Class Initialization

Jonathan M Davis jmdavisProg at gmx.com
Tue Jan 31 10:48:34 PST 2012


On Tuesday, January 31, 2012 12:07:16 Zachary Lund wrote:
> In C++, they provide a mechanism to initialize class variables to a
> passed value.
> 
> class Test
> {
> int bob;
> 
> public:
> Test(int jessica) : bob(jessica) { }
> };
> 
> The above basically says "int this.bob = jessica;" as opposed to this:
> 
> class Test
> {
> int bob;
> public:
> Test(int jessica) { bob = jessica; }
> };
> 
> which basically says "int this.bob = void; bob = jessica;". Now, I'm not
> a speed freak but this is a quick and should be a painless optimization.
> D allows defaults set by the class but cannot seem to find anything to
> allow me variable initialization values. Not that it's that big of a
> deal but am I missing something?

In C++, nothing is initialized before the initializer list. Then everything is 
initialized with the initializer list or with its default constructor if it 
has one. Then you do whatever assignments you do in the constructor body. So, 
you end up having to initialize everything in the initializer list which isn't
a primitive type if you want to avoid default-initializing the type before 
assigning to it. It also prevents you from being able to call one 
constructor with another.

D takes a different approach. It initializes every member variable with what 
you directly initialize it with when it's declared (or the type's init value 
if you don't give it a value). All of these values must be known at compile 
time, which should actually allow them to be _more_ efficient than what C++ does 
with default initialization in the constructor. You then do whatever 
assignments you want to do in the constructor. This has the added benefit of 
allowing you to call one constructor from another. e.g.

this(float param2)
{
 this(5, param2, generateParam3(param2));
}

this(int param1, float param2, bool param3)
{
 //...
}

_All_ variables are default initialized in D, because it's much safer to do 
that, avoiding bugs with undefined behavior when you forget to initialize 
something. And as with all variable initializations in D, if you really want 
the extra speed of having a variable initialized with garbage before you 
assign to it at some later point, you initialize it to void.

int a = void;

So, you can get all of the speed that C++ does, and it's actually more 
flexible. In C++, if you couldn't initialize an object in the initialization 
list (e.g. because you needed multiple lines of setup code before initializing 
it), you're forced to default initialize it and then assign to it, whereas in 
D, you either get a default initialized value where the value was 
determined at compile time, or you initialized it to void, avoiding all 
initialization cost until you actually want to assign to the variable.
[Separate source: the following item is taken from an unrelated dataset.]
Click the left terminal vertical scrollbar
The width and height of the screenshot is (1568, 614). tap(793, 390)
I would point out though that the use of initializing to void without good 
reason is generally frowned upon. It's intended for performance-critical code 
where you actually need it. Outside of that, letting types be initialized to 
their init values is much safer and is the preferred thing to do.
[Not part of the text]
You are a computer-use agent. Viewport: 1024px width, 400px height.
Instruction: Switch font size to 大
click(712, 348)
Another point to consider in the difference between construction in C++ and D 
is that in C++, an object is constructed one derived type at a time. When the 
base class constructor is called, the type is _only_ that base class. Not only 
have the derived constructors not been called yet, but that portion of the 
type hasn't been created at all. As such, it's completely unsafe to call 
virtual functions. In D however, the _entire_ type is created and default 
initialized before the first constructor is called. So, when a class' 
constructor is called, it's already fully-formed. The constructors then have 
the chance to put the object in the state that you want, but it's perfectly 
safe to call virtual functions in a class' constructor in D, unlike in C++. 
So, the way that objects are constructed is fundamentally different in D.